Womack: Why fewer black youth in Sacramento play baseball — and what local legends are doing about it

From SABR member Graham Womack at the Sacramento News & Review on April 7, 2016, with mention of SABR members John Thorn, Adrian Burgos Jr., Mark Armour, and Fay Vincent:

One of the country’s most important people in the fight to get more African-Americans playing baseball can be found sitting in a dugout in Elverta.

Jerry Manuel watches seven high-school students take infield practice on a baseball diamond in this tiny, rural community 10 miles north of Sacramento. The kids have come from all over the region to take part in a free program that Major League Baseball is considering replicating around the country in order to address its glaring diversity problem.

Manuel and his son Anthony, a former minor leaguer, drill the kids: fielding ground balls, shagging flies, hitting and more.

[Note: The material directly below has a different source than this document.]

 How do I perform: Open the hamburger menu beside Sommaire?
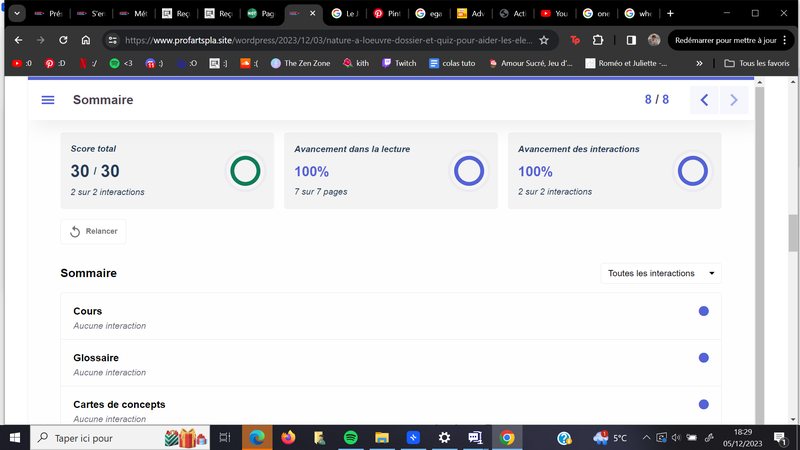tap(47, 100)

But the 62-year-old Manuel, a former MLB player and manager, worries about the future of baseball with fewer African-American players. “If you eliminate a culture from the game that has given you Jackie Robinson, Willie Mays, Hank Aaron … then you know that the level of play is not where it should be,” he explains.

All 30 MLB teams will honor Robinson next week on April 15, the day he broke baseball’s color barrier in 1947. But this time of year also brings renewed focus on some sobering stats.

Black players comprised 15 to 20 percent of MLB rosters from 1971 to 1997, peaking at 18.7 percent in 1981, according to Mark Armour of the Society for American Baseball Research.

Today, that number’s closer to 7 percent.